Reputation:
I'm forced to used TCP sockets for this.
I need to query some ip, get an image from it and put it in a file.
so my actual code looks like this :
InetAddress ip = InetAddress.getByAddress(rawip);
Socket socket = new Socket(ip, 80);
PrintWriter pw = new PrintWriter(socket.getOutputStream());
pw.println("GET "+ url +" HTTP/1.1");
pw.println("Host: " + m_url.substring(4));
pw.println("Connection: Close");
pw.println("User-Agent: Mozilla/5.0 (Windows NT 6.2; WOW64) AppleWebKit/537.36 (KHTML, like Gecko) Chrome/28.0.1500.72 Safari/537.36");
pw.println("");
pw.flush();
BufferedReader in = new BufferedReader(new InputStreamReader (socket.getInputStream()), 1);
String ln;
//Reading header
while((ln = in.readLine()) != null)
{
//if header is finished
if (ln.equals("")) break;
}
BufferedImage imgage = ImageIO.read(socket.getInputStream());
ByteArrayOutputStream baos = new ByteArrayOutputStream();
ImageIO.write( imgage, format, baos );
baos.flush();
byte[] imageInByte = baos.toByteArray();
baos.close();
And I get the following error :
java.lang.IllegalArgumentException: image == null!
I was previously reading manually all bytes. I'm getting the picture, but there is some bytes missing (around 7000) at the beginning.
How to get it to work?
Upvotes: 1
Views: 1255
Reputation:
So it appears the problem is the following :
Using two reader on the InputReader is not safe. The first read might consume some data even if you don't explicitely call read on it. It will keep it's buffer full.

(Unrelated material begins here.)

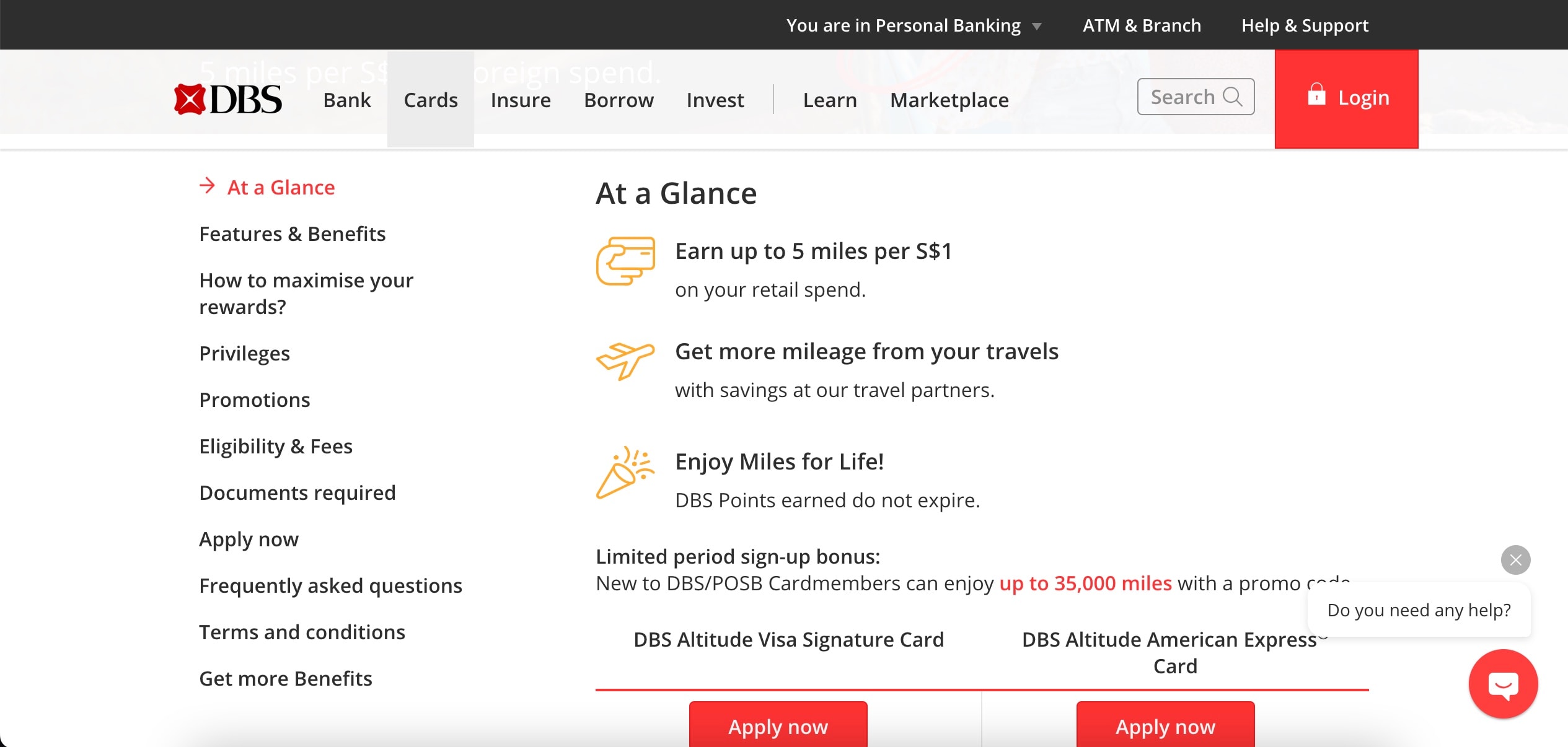Select DBS Altitude Visa Signature Card tab
Screen dimensions: 1568x747
click(788, 639)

So the solution is simply to use the same ready for both.
I fixed it by removing the header using a byte reader. I could after use this byte reader to obtain my picture.
Upvotes: 1
Reputation: 310860
Don't use Socket for this, use URL and HttpURLConnection: that's what they're for. There is at least one HTTP protocol error in your code, probably benign, but it wouldn't be there if you were using the right class
Doing that would also get rid of the BufferedReader which you are using to read past the headers, and which is causing this problem, by reading ahead and buffering part of the image.